Syrians with temporary U.S. protection brace for Trump decision

WASHINGTON (Reuters) - Targeted by the Syrian government after providing humanitarian supplies to civilians fleeing air strikes, Mohammad Alala and his wife escaped in 2012, eventually obtaining student visas to enter the United States.

Temporary Protected Status (TPS) holders Mohammad Alala, his wife Dania both from Syria and their two U.S. born children Taim and Amr walk near their home in Miramar, Florida, U.S., January 24, 2018. REUTERS/Saul Martinez

They received a form of temporary protected status (TPS) extended to Syrians in the United States because of Syria’s civil war. After moving to Florida, Alala found work as an engineer and his wife, Dania Kassas, enrolled in graduate school.

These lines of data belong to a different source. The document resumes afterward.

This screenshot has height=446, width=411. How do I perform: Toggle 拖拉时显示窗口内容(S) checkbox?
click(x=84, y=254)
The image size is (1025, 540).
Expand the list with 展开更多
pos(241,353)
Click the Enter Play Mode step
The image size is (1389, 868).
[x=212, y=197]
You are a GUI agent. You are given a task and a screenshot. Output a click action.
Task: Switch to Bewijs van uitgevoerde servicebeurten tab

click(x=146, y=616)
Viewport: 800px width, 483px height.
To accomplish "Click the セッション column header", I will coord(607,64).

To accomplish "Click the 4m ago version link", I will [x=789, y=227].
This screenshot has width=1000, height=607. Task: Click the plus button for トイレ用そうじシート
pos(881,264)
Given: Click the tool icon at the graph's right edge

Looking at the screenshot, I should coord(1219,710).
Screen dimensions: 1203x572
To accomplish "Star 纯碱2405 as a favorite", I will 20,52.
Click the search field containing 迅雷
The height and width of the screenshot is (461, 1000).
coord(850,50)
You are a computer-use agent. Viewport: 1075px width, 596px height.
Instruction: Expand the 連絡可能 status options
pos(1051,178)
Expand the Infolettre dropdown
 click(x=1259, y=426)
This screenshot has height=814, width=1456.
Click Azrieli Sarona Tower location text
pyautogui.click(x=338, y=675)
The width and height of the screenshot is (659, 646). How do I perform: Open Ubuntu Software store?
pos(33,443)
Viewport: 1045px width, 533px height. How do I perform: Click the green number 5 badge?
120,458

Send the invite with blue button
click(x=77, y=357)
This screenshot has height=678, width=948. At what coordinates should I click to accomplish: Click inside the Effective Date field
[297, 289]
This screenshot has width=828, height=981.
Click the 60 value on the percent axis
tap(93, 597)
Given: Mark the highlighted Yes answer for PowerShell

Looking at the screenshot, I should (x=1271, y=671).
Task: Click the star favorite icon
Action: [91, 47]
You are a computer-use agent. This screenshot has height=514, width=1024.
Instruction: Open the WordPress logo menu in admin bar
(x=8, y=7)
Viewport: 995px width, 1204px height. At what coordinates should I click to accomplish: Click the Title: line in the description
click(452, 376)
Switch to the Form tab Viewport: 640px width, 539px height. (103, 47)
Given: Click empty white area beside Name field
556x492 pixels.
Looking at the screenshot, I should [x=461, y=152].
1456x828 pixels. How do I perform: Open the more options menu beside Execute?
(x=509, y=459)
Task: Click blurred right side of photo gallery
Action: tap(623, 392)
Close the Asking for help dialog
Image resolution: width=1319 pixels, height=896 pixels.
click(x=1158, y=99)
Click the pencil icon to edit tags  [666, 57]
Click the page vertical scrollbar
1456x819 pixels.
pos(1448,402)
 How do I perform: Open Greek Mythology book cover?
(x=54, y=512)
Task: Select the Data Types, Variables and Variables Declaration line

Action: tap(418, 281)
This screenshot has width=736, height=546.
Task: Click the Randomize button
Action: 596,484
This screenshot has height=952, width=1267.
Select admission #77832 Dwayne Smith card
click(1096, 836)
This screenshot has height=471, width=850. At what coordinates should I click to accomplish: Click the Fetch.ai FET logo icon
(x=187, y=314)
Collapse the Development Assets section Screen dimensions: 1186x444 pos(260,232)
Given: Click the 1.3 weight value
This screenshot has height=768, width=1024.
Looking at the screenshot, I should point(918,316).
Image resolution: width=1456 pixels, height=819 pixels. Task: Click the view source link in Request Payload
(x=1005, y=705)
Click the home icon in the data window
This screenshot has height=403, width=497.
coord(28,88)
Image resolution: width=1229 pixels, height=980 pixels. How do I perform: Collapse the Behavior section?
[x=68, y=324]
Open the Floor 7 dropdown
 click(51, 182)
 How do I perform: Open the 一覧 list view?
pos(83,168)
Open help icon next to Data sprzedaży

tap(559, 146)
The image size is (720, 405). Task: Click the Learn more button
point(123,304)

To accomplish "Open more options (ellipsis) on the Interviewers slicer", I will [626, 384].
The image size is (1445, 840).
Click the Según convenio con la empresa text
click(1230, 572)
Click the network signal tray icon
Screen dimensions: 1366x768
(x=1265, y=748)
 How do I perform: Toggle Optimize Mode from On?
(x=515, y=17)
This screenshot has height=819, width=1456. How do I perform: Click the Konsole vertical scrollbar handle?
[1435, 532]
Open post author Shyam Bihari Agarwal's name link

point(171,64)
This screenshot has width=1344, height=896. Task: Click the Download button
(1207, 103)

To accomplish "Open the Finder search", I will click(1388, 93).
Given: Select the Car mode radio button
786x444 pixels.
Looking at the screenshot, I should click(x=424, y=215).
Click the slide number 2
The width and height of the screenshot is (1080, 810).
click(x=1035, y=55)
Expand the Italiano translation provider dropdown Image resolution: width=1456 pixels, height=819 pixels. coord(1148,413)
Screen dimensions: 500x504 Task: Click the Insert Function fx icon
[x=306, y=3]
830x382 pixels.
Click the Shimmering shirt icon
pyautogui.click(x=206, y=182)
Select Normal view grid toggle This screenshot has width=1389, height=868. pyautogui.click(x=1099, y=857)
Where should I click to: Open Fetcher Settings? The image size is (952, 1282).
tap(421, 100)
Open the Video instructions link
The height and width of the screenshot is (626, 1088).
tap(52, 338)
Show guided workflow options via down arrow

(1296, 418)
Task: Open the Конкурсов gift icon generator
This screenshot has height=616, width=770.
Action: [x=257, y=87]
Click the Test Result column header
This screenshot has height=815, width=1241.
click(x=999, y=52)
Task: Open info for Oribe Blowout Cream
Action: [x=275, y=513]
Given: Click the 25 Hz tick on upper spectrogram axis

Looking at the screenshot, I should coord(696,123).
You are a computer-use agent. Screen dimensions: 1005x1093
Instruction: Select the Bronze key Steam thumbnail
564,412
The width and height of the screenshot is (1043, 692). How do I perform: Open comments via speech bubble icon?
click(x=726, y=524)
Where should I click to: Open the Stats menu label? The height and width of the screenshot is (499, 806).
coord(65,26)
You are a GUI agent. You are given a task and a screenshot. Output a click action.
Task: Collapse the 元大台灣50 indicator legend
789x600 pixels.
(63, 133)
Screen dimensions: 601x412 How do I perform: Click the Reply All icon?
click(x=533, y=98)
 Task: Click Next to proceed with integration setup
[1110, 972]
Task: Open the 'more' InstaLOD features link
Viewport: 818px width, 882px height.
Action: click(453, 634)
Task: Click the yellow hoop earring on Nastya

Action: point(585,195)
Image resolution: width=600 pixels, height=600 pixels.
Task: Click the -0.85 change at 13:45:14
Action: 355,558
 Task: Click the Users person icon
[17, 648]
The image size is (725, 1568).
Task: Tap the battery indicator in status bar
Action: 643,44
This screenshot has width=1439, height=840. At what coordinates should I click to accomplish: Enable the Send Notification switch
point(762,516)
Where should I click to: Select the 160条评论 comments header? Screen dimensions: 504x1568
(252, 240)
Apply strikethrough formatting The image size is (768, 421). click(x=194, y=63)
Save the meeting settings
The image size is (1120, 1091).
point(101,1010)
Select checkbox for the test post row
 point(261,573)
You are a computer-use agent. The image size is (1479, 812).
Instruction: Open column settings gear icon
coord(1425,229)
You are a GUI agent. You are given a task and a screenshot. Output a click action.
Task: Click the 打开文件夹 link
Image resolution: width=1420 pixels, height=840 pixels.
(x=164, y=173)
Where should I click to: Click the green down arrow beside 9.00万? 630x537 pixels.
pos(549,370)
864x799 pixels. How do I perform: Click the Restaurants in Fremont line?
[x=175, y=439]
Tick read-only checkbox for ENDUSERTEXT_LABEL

Now, the couple’s ability to remain in the United States legally is uncertain. Their asylum claims are unresolved and TPS for Syrians will expire at the end of March unless the Department of Homeland Security decides to extend it.

The decision, due by Jan. 30, will affect some 6,000 Syrians. If their status is withdrawn, they could lose the ability to work in the United States and face possible deportation back to Syria, where the war rages into a seventh year.

President Donald Trump’s administration has demonstrated deep skepticism toward TPS, a program established by Congress in 1990 to provide temporary reprieve for immigrants whose home countries face disaster or conflict.

Since Trump took office, DHS has announced an end to protections for immigrants from El Salvador, Haiti, Nicaragua and Sudan. It has extended the protection for South Sudanese, and deferred a decision on Hondurans to later this year.

Administration officials have criticized previous presidents for leaving the status in place long after the crises that prompted it were over.

Stephen Yale-Loehr, a law professor at Cornell University, said the decision on Syria could indicate whether the administration dislikes the entire concept of TPS or simply thinks it was too leniently renewed in the past.

“If the administration wants to make it known that they are considering whether to extend TPS on a case-by-case basis, Syria presents a much clearer case why it should be extended,” Yale-Loehr said. If they rescind the protection for Syrians, “then it signals that they think the concept and philosophy of TPS is unwarranted.”

A DHS spokesman said the administration has not made a decision on Syria’s TPS, which was put in place in 2012, the year after the war began.

Some groups traditionally critical of the program are holding back in Syria’s case. Roy Beck, president of Numbers USA, which favors immigration restrictions, said the group has not taken an official position on whether TPS for Syrians should be rescinded. The group supported ending protections for immigrants from El Salvador, Haiti, Nicaragua, and Honduras.

‘DANGEROUS SIGNAL’

Alala said he came under suspicion from the government of President Bashar al-Assad when he refused to participate in pro-government rallies. He also quietly helped families fleeing government air strikes with humanitarian aid.

Alala and his family are awaiting a decision on their asylum application, which they made in 2013. In the meantime, he dreads the prospect of being sent back.

“The war is still going on in most of Syria, so it’s not safe from my perspective for anyone to go back there,” he said.

There is widespread agreement that civilians are in grave danger in Syria, a fact acknowledged by Secretary of State Rex Tillerson in a speech this month.

“Assad has gassed his own people, he has barrel-bombed entire villages and urban neighborhoods,” Tillerson said. “Those abuses continue to this day.”

 

The United Nations High Commissioner for Refugees “believes that the conditions for refugees to return in safety and dignity are not yet in place in Syria,” said Andrej Mahecic, a UNHCR spokesman.

Although the number of Syrians affected by the TPS decision is small compared to the number of Syrian refugees worldwide, advocates said stripping them of legal status could encourage countries hosting more Syrians to force them to return.

“With mounting pressure on Syrian refugees in Lebanon, Jordan and Turkey to return, the U.S. government’s termination of temporary protected status for Syrians would send a particularly dangerous signal that could impact far larger numbers of Syrians at serious risk of forced return,” said Bill Frelick, director of Human Rights Watch’s refugee program.

Turkey is host to three million Syrian refugees, and UNHCR had registered two million Syrians in Egypt, Iraq, Jordan and Lebanon as of January 2018.